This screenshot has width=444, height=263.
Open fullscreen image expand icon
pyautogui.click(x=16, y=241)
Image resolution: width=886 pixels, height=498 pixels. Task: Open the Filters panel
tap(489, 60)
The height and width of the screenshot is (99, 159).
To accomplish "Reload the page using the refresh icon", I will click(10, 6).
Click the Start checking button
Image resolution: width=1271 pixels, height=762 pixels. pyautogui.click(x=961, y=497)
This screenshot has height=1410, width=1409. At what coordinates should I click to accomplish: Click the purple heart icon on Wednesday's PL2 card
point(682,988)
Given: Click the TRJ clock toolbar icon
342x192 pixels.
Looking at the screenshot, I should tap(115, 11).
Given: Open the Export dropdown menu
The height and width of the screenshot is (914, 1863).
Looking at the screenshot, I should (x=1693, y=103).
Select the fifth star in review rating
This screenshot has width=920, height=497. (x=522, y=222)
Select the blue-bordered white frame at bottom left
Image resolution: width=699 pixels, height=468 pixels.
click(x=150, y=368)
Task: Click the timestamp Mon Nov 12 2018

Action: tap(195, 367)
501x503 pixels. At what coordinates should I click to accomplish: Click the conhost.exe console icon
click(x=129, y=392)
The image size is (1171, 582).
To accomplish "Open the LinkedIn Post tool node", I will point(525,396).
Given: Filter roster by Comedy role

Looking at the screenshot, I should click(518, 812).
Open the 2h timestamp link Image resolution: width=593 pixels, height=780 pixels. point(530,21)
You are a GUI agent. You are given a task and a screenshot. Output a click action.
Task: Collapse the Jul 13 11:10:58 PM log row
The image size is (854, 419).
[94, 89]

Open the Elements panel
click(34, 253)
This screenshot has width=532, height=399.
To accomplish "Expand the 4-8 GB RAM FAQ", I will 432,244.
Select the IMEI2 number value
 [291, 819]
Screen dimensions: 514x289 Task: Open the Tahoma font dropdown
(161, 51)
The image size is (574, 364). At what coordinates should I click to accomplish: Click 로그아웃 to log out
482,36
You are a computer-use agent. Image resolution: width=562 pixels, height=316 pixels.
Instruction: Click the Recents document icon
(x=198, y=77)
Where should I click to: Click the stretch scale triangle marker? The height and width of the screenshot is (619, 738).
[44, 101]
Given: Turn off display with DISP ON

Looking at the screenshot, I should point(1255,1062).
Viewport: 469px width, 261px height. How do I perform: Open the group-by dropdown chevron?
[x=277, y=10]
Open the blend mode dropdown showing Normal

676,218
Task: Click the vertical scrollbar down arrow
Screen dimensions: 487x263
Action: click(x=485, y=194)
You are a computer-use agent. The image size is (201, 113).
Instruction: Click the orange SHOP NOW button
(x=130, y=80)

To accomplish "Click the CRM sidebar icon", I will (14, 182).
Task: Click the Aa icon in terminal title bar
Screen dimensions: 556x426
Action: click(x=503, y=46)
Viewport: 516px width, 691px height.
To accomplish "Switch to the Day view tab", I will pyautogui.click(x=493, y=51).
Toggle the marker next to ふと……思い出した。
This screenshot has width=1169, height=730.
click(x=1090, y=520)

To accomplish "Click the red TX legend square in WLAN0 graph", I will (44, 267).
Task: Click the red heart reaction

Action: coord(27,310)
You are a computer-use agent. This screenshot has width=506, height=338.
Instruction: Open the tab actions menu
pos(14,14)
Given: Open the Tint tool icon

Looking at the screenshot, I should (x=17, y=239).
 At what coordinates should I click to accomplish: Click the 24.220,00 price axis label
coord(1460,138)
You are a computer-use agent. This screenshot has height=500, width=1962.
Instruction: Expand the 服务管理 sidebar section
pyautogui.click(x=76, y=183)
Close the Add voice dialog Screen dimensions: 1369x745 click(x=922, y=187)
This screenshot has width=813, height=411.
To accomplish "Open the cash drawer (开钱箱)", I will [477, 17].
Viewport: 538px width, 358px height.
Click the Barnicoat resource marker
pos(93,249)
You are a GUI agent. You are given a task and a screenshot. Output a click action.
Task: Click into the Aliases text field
· · · · · · ·
*EXERCISE OBJECTIVE:* What is needed is the number of lines in the data that hold the word "computer", with nothing added.

*EXPECTED ANSWER:* 4